### YOUR INSTRUCTIONS
Transcribe every record beneath, precisely as written.

***

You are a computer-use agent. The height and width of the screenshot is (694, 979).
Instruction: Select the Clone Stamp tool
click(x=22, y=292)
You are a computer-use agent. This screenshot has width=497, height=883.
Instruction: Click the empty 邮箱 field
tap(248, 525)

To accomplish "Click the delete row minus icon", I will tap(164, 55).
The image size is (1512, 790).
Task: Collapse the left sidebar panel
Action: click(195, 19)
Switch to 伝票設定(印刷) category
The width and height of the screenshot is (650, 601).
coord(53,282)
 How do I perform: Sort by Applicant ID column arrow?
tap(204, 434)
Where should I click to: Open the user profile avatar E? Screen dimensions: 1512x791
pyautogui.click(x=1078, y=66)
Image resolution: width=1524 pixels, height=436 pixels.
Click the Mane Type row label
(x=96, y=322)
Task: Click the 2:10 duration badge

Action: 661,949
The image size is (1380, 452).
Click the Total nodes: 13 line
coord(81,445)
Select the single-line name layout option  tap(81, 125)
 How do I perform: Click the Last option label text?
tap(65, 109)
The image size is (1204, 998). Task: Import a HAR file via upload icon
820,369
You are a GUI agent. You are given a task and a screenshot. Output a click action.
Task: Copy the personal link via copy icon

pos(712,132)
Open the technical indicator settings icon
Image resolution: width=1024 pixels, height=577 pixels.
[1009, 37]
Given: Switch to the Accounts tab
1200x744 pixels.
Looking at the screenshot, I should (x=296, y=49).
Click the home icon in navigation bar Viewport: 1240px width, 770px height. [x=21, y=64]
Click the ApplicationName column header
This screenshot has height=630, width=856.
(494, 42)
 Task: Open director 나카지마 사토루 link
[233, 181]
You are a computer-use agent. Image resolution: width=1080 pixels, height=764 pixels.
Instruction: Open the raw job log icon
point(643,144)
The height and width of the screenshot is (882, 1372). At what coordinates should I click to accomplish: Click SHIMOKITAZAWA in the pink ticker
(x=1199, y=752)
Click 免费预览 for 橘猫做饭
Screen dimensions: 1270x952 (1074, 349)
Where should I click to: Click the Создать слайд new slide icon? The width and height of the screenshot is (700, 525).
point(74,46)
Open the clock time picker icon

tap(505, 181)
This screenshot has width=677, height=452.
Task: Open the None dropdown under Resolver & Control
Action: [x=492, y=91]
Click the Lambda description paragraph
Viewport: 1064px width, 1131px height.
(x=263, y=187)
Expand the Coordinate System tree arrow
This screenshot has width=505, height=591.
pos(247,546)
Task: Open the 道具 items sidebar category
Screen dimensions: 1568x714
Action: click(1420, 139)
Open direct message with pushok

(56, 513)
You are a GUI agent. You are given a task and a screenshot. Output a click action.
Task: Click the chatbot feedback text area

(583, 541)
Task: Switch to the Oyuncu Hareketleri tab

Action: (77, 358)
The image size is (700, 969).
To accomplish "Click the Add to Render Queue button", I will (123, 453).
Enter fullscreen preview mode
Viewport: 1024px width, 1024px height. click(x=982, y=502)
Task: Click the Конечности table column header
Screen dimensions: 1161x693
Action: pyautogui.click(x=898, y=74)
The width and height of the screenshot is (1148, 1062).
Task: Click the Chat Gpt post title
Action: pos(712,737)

***

### TASK OUTPUT
You are a computer-use agent. The height and width of the screenshot is (694, 979).
Instruction: Select the Clone Stamp tool
click(x=22, y=292)
You are a computer-use agent. This screenshot has width=497, height=883.
Instruction: Click the empty 邮箱 field
tap(248, 525)

To accomplish "Click the delete row minus icon", I will tap(164, 55).
The image size is (1512, 790).
Task: Collapse the left sidebar panel
Action: click(195, 19)
Switch to 伝票設定(印刷) category
The width and height of the screenshot is (650, 601).
coord(53,282)
 How do I perform: Sort by Applicant ID column arrow?
tap(204, 434)
Where should I click to: Open the user profile avatar E? Screen dimensions: 1512x791
pyautogui.click(x=1078, y=66)
Image resolution: width=1524 pixels, height=436 pixels.
Click the Mane Type row label
(x=96, y=322)
Task: Click the 2:10 duration badge

Action: 661,949
The image size is (1380, 452).
Click the Total nodes: 13 line
coord(81,445)
Select the single-line name layout option  tap(81, 125)
 How do I perform: Click the Last option label text?
tap(65, 109)
The image size is (1204, 998). Task: Import a HAR file via upload icon
820,369
You are a GUI agent. You are given a task and a screenshot. Output a click action.
Task: Copy the personal link via copy icon

pos(712,132)
Open the technical indicator settings icon
Image resolution: width=1024 pixels, height=577 pixels.
[1009, 37]
Given: Switch to the Accounts tab
1200x744 pixels.
Looking at the screenshot, I should (x=296, y=49).
Click the home icon in navigation bar Viewport: 1240px width, 770px height. [x=21, y=64]
Click the ApplicationName column header
This screenshot has height=630, width=856.
(494, 42)
 Task: Open director 나카지마 사토루 link
[233, 181]
You are a computer-use agent. Image resolution: width=1080 pixels, height=764 pixels.
Instruction: Open the raw job log icon
point(643,144)
The height and width of the screenshot is (882, 1372). At what coordinates should I click to accomplish: Click SHIMOKITAZAWA in the pink ticker
(x=1199, y=752)
Click 免费预览 for 橘猫做饭
Screen dimensions: 1270x952 (1074, 349)
Where should I click to: Click the Создать слайд new slide icon? The width and height of the screenshot is (700, 525).
point(74,46)
Open the clock time picker icon

tap(505, 181)
This screenshot has width=677, height=452.
Task: Open the None dropdown under Resolver & Control
Action: [x=492, y=91]
Click the Lambda description paragraph
Viewport: 1064px width, 1131px height.
(x=263, y=187)
Expand the Coordinate System tree arrow
This screenshot has width=505, height=591.
pos(247,546)
Task: Open the 道具 items sidebar category
Screen dimensions: 1568x714
Action: click(1420, 139)
Open direct message with pushok

(56, 513)
You are a GUI agent. You are given a task and a screenshot. Output a click action.
Task: Click the chatbot feedback text area

(583, 541)
Task: Switch to the Oyuncu Hareketleri tab

Action: (77, 358)
The image size is (700, 969).
To accomplish "Click the Add to Render Queue button", I will (123, 453).
Enter fullscreen preview mode
Viewport: 1024px width, 1024px height. click(x=982, y=502)
Task: Click the Конечности table column header
Screen dimensions: 1161x693
Action: pyautogui.click(x=898, y=74)
The width and height of the screenshot is (1148, 1062).
Task: Click the Chat Gpt post title
Action: pos(712,737)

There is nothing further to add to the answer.